Unfortunately, some suppressed traumas have also ignited looting and the destruction of property. Such activity is neither the cure for the pandemic of systemic racism nor the perpetual brutality exercised against Black and Brown bodies, but it is a symptom of these things. 

When developing a cure for a disease, doctors, scientists, and specialists of all kinds assemble with one common goal—to find a cure. Distinct from simply treating symptoms, a cure gets at the root of the thing that was causing the symptoms in the first place, so as to irradicate the disease. 

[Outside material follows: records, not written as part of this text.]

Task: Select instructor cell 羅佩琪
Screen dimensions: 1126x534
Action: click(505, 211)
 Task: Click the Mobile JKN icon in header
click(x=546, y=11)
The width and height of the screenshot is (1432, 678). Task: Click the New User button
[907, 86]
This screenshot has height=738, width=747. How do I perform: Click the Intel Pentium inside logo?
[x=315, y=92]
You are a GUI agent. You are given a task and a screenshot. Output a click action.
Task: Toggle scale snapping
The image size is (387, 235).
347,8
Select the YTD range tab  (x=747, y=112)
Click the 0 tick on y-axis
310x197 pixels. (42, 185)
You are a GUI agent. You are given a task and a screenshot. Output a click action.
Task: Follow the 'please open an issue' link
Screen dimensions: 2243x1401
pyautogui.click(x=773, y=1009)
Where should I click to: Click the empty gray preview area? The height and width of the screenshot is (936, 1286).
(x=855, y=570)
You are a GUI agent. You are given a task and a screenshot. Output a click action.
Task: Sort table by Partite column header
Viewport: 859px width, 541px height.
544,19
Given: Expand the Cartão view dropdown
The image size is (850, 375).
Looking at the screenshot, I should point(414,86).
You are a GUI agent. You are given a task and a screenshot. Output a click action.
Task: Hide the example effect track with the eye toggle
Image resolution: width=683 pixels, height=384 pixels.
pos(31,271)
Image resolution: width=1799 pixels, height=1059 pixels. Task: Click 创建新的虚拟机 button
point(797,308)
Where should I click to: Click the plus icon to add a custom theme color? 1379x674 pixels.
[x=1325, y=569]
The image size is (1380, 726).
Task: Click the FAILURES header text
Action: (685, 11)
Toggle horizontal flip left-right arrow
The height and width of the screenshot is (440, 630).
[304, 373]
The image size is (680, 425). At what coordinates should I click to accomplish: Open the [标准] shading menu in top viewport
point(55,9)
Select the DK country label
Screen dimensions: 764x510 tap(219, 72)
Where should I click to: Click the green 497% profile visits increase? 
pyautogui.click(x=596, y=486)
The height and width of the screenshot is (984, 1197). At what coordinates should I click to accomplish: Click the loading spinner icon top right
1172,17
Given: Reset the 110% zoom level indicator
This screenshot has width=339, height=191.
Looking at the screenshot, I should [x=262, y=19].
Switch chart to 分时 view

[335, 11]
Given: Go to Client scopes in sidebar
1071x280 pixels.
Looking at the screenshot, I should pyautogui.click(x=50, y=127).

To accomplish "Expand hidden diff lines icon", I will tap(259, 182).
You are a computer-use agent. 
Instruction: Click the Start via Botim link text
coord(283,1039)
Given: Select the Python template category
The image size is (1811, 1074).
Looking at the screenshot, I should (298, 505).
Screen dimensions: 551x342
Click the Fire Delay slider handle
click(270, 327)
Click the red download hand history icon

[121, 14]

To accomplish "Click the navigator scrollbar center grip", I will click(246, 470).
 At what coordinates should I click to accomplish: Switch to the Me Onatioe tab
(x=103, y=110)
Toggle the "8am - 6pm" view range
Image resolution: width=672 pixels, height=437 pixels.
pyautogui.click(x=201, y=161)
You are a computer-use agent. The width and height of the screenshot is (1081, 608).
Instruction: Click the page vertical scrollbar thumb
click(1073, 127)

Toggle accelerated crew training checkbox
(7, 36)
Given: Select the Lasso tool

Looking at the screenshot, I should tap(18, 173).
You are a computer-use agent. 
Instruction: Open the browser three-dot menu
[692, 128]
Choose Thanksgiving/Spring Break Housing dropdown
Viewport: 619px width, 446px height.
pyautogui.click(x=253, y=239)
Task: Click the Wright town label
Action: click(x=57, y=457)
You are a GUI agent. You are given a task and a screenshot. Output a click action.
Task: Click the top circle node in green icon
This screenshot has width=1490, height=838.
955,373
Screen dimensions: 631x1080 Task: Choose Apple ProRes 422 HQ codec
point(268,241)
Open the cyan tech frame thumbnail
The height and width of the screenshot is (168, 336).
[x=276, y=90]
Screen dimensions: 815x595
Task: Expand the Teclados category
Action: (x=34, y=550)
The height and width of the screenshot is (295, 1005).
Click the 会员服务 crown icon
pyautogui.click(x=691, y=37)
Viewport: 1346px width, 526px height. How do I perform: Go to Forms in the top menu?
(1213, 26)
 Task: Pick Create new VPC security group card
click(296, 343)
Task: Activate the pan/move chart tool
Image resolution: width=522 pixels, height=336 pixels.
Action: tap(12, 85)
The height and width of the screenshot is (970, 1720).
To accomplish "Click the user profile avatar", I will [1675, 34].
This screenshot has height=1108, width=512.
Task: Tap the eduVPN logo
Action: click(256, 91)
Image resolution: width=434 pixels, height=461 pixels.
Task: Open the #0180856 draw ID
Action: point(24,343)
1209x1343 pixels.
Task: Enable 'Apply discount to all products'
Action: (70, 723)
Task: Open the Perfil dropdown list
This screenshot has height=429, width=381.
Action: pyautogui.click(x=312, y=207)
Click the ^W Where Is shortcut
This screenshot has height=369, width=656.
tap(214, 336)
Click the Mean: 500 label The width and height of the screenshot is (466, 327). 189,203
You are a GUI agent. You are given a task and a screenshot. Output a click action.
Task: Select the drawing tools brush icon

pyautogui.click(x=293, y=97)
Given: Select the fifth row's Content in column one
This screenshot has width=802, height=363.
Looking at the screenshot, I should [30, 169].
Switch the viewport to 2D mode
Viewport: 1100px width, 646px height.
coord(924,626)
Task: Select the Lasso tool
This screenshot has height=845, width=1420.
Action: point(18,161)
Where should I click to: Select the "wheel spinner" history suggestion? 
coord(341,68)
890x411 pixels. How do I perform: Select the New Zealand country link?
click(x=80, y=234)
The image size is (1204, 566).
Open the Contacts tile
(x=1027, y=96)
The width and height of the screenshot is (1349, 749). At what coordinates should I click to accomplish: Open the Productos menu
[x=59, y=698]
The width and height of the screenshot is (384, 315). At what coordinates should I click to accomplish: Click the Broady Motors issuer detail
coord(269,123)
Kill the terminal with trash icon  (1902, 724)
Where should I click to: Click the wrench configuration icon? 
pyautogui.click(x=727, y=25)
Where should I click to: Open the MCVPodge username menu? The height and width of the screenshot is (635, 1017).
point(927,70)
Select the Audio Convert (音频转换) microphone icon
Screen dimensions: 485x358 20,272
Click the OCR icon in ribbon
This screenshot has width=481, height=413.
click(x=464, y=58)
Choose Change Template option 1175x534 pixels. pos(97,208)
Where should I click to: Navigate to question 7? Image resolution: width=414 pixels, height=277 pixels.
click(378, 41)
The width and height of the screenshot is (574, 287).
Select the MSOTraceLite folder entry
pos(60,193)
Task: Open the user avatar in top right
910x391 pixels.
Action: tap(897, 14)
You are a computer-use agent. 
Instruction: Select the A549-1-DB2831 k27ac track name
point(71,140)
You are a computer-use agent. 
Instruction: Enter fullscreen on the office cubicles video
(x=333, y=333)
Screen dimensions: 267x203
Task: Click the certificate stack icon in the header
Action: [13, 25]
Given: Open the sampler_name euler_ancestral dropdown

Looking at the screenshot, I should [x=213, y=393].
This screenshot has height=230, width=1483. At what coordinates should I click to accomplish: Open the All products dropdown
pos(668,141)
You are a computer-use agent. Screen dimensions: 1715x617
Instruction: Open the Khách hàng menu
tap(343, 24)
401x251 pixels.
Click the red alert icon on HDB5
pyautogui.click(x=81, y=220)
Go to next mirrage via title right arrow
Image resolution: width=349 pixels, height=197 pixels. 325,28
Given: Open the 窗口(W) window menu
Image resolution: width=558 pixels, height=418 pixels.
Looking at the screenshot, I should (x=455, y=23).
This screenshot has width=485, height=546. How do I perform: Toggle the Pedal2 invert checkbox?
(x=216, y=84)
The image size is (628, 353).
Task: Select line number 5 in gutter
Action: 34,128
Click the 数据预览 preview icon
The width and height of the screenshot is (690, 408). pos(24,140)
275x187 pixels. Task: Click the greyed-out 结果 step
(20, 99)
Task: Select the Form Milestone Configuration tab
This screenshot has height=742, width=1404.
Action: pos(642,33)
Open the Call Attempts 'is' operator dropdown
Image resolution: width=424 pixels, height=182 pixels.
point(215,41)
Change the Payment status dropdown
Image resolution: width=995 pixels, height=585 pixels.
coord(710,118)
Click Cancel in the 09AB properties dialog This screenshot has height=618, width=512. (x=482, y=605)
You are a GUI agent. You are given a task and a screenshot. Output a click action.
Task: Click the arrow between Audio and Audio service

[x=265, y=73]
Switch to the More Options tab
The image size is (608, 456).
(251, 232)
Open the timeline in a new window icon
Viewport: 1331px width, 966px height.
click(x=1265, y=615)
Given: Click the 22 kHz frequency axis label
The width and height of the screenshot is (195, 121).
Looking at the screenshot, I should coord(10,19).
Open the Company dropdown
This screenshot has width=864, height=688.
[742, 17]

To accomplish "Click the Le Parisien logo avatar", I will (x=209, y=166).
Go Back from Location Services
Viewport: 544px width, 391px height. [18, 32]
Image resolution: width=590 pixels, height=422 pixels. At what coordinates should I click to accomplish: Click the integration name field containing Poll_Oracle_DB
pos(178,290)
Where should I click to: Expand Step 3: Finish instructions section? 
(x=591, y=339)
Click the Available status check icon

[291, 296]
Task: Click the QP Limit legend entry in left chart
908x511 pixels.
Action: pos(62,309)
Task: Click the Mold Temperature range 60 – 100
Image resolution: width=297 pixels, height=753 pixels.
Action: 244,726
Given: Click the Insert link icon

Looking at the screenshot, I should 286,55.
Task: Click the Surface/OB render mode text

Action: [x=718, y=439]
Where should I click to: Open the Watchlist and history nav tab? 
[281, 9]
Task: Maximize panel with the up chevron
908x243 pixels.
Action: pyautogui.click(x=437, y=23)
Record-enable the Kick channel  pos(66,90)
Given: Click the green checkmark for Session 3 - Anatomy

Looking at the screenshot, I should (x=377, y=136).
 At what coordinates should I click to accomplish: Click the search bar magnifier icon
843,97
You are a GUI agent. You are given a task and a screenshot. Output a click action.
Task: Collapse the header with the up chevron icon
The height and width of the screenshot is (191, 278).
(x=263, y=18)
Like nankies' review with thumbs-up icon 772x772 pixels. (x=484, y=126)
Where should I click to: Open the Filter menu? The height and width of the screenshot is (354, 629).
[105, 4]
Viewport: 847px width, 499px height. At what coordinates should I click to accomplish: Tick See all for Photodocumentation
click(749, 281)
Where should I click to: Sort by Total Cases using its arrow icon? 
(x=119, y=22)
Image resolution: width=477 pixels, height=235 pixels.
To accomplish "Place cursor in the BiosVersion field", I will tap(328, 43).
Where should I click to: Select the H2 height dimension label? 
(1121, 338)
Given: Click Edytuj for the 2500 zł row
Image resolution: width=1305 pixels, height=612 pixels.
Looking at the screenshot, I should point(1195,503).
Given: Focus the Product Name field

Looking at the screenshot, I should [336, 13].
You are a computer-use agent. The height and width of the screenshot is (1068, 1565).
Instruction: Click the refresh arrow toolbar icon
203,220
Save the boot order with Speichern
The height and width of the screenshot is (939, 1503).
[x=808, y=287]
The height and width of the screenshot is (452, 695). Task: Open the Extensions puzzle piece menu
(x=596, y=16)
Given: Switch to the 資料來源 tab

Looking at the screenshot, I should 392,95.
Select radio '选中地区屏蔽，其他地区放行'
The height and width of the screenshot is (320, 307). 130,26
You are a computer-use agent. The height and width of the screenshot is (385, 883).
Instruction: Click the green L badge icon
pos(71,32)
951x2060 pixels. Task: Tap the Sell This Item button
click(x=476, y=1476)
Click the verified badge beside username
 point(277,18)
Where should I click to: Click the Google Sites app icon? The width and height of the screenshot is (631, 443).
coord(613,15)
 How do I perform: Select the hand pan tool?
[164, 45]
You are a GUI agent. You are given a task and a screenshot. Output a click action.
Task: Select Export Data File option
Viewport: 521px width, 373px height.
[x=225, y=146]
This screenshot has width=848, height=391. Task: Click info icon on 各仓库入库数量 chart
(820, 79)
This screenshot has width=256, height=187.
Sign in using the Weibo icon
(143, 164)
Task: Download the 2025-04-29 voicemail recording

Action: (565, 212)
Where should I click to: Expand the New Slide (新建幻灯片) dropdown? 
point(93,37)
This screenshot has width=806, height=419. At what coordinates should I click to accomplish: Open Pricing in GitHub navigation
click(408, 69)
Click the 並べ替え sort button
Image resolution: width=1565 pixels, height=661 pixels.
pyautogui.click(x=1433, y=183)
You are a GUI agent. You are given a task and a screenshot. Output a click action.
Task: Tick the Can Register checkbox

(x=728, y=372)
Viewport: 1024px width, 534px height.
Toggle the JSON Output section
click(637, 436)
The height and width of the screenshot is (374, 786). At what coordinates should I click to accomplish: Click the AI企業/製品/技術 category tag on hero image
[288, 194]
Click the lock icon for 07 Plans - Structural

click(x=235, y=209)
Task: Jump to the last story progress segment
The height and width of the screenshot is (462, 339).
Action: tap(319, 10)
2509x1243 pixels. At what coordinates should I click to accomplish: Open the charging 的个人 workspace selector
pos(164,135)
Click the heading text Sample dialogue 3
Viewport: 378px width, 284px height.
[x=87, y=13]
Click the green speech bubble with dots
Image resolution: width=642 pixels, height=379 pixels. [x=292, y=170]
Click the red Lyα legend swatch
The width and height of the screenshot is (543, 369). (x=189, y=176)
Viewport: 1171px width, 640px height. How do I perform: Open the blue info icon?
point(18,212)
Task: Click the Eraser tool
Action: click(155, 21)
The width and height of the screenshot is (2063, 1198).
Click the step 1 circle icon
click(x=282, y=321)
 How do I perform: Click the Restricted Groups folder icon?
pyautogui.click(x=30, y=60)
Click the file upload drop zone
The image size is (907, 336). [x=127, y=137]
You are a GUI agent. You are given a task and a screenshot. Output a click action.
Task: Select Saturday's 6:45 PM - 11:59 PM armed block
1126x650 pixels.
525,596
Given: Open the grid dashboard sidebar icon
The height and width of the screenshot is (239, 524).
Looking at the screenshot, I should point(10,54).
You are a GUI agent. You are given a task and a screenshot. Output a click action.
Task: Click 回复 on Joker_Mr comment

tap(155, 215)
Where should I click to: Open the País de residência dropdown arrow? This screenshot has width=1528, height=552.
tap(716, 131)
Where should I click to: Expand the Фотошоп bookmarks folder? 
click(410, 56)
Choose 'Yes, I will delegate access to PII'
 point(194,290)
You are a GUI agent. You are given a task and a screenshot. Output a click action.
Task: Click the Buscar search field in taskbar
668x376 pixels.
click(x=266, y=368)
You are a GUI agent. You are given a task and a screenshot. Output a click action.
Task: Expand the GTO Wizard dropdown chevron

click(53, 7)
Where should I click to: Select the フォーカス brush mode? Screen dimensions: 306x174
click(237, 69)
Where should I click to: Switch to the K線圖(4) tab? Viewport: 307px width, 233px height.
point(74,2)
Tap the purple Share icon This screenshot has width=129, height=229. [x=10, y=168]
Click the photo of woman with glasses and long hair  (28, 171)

Family in Christ, we need a cure. Our siblings are dying. If we choose to remain silent while benefiting from privilege, then we become complicit in that death, ensuring that justice and change will not be achieved. 

Social statements are good and fine, but for change, for real and lasting change, we need to be in relationship.  We need to come together with a common goal, striving collectively to irradicate racism and injustice in our communities, in the church, and in the world. May it be so, and in the words of 1 John 3:18, may it be so not in word or speech alone, but in action and in truth.

In this season of Pentecost, I pray for the Spirit to fill us all again with a renewed passion for God’s reign of justice and love, and a deepened desire to live out God’s mission in this synod, to proclaim the Gospel, make disciples, and do justice—liberating, life-giving justice—in Jesus’ name.

In Christ, 

The Rev. Yehiel Curry
Bishop, Metropolitan Chicago Synod, ELCA

 

Dear siblings in Christ, may we recommit ourselves as a church and a people to treating the disease and not just the symptoms.

Alleluia!  Alleluia!  Thanks be to God.